__ENTRIES PROVIDED__:
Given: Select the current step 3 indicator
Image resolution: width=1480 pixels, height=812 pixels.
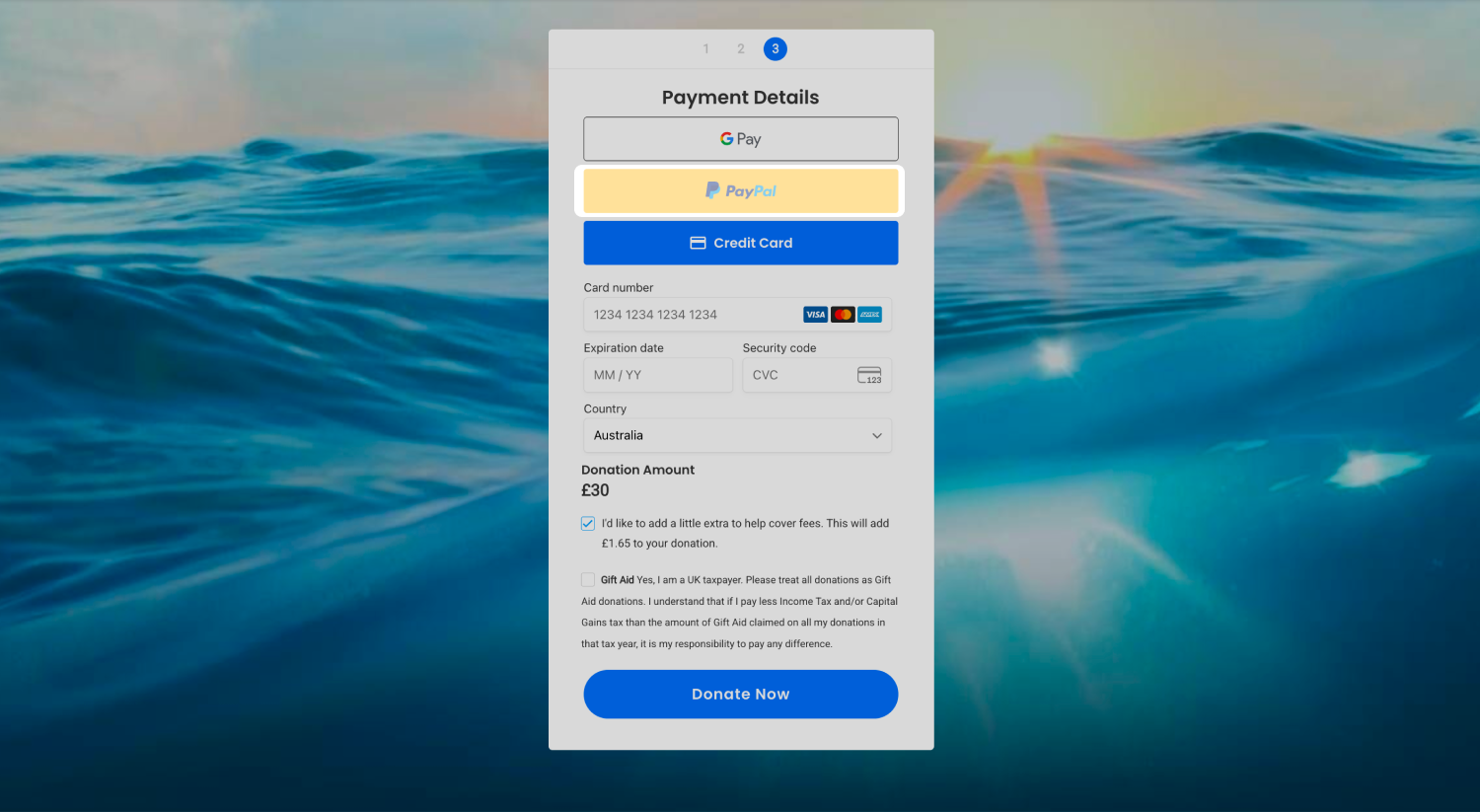Looking at the screenshot, I should pos(776,49).
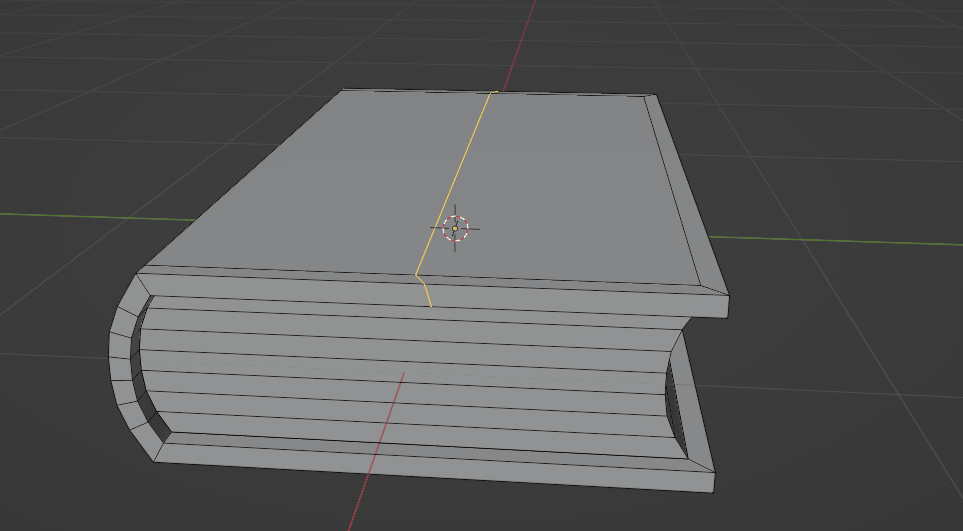
Task: Click the 3D cursor on the book cover
Action: 455,228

__DIRECTIVE__:
Count the lines in the entries above that contain the string "resolution", treating case as significant. Reply with the number only.

__TASK RESPONSE__:
1